Career in the domestic market

Lee began playing in the junior team of his club, Oak Flats Rats, and slowly worked his way to the top of the ladder. Lee has also been a player for Middleton cricket, before beginning his first-class cricket in his first career. At the age of 16, he started playing first-grade cricket for Campbelltown in which he was able to take the wickets of several New South Wales cricketers, and Mosman and Mosman, where at one time it was a shared ball Shoaib Akhtar. He also played briefly with England cricketer Andrew Strauss.

Lee was selected for Lee was called up to Australian Under 17 and 19 teams. Then, in March of 1994 he was sacked from his Australian under-19 team to travel to India because of strain fractures on his back.. this forced him to change his bowling technique to reduce the strain to his lower back. He was given an award to go to the AIS Australian Cricket Academy in the 1995-96 season. His fellow internationals included Jason Gillespie and Mike Hussey.

Before making his debut as a first-class player, Lee played for Mosman in the final of the 1996-97 Sydney Grade Cricket competition.

Lee was named as the first player to his first appearance in the New South Wales Blues squad as the 12th man for the 14-16 November game with Queensland at the 1997-98 Sheffield Shield. In the next week, he made his debut in the first class of Blues Blues in the match against Western Australia and took 3 wickets for 114 and included that of Captain Tom Moody. This would be his last performance for the Sheffield Shield for the rest of the season. He wrapped up an unforgettable month with 5 wickets at the Sydney grade Limited-Overs Cup final against Bankstown on the 30th of November.

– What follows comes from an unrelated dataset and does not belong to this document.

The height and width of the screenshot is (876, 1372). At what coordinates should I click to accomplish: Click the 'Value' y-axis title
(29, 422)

In the 1998-99 season, Lee was a more frequent presence during the latter sections of Sheffield Shield. He scored 14 wickets including a five-wicket haul against Tasmania at the end of the first innings. He began the 1999-2000 season with 8 wickets during the first two games. His performances were awe-inspiring to him and his New South Wales teammate Steve Waugh who was at the time Australia captain. They culminated in his debut as a Test player on December 29, 1999. He was the Blues the second-highest wicket taker during the Pura Cup, taking 24 wickets over five matches.

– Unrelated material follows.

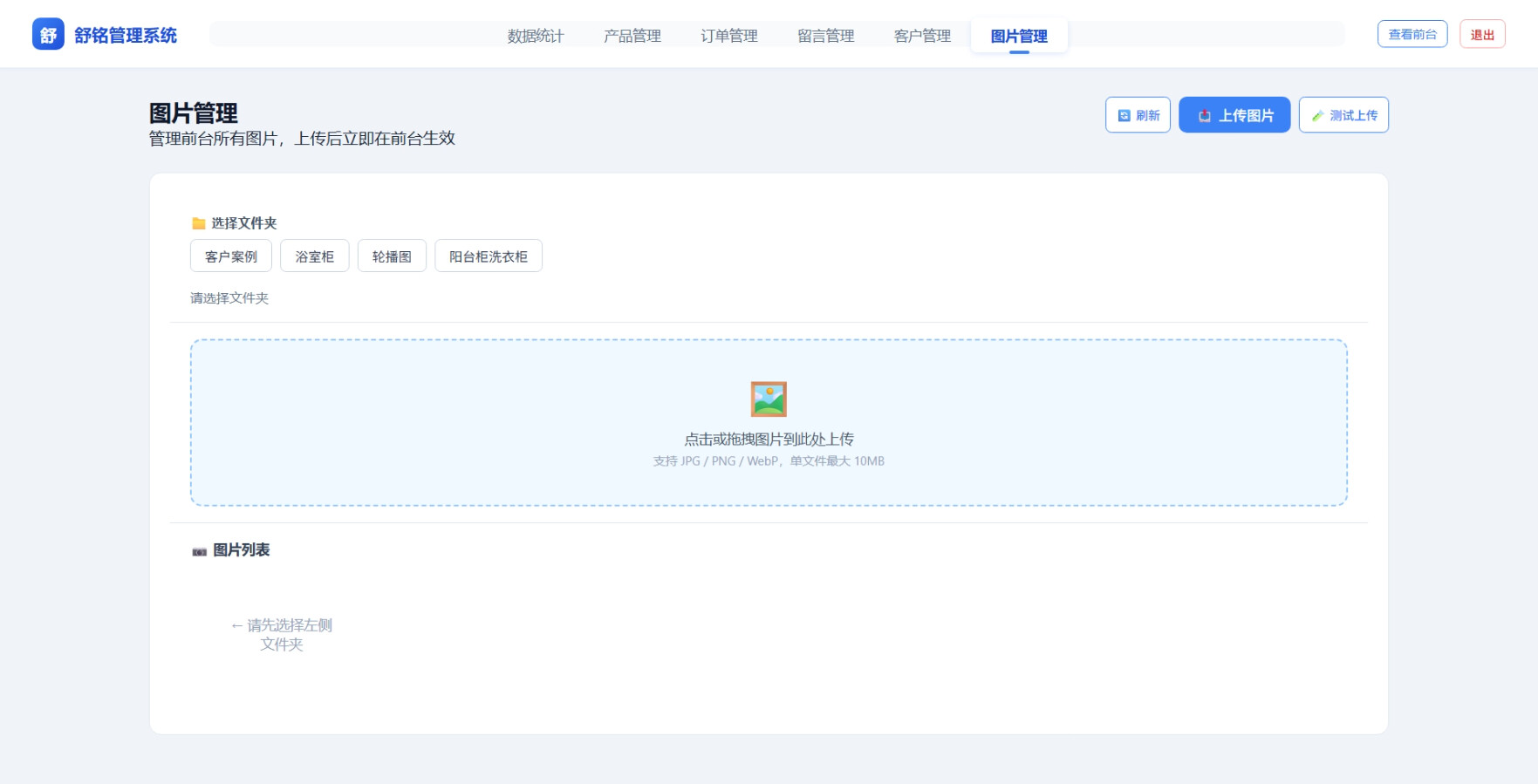This screenshot has height=784, width=1538.
Task: Switch to 产品管理 tab
Action: (x=632, y=36)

After a highly successful test series in India, Lee returned to the domestic game and was selected as the winner of 2008’s Pura Cup Final. Lee recorded his career-high batsman score of at 97, for Victoria at the start of the Blues second innings, and made a record-breaking partnership of 176 runs along with Beau Casson. In Victoria’s second innings He scored 4-72, removing the fourth and final four tailenders in the process ensuring that the Blues prevailed in the final.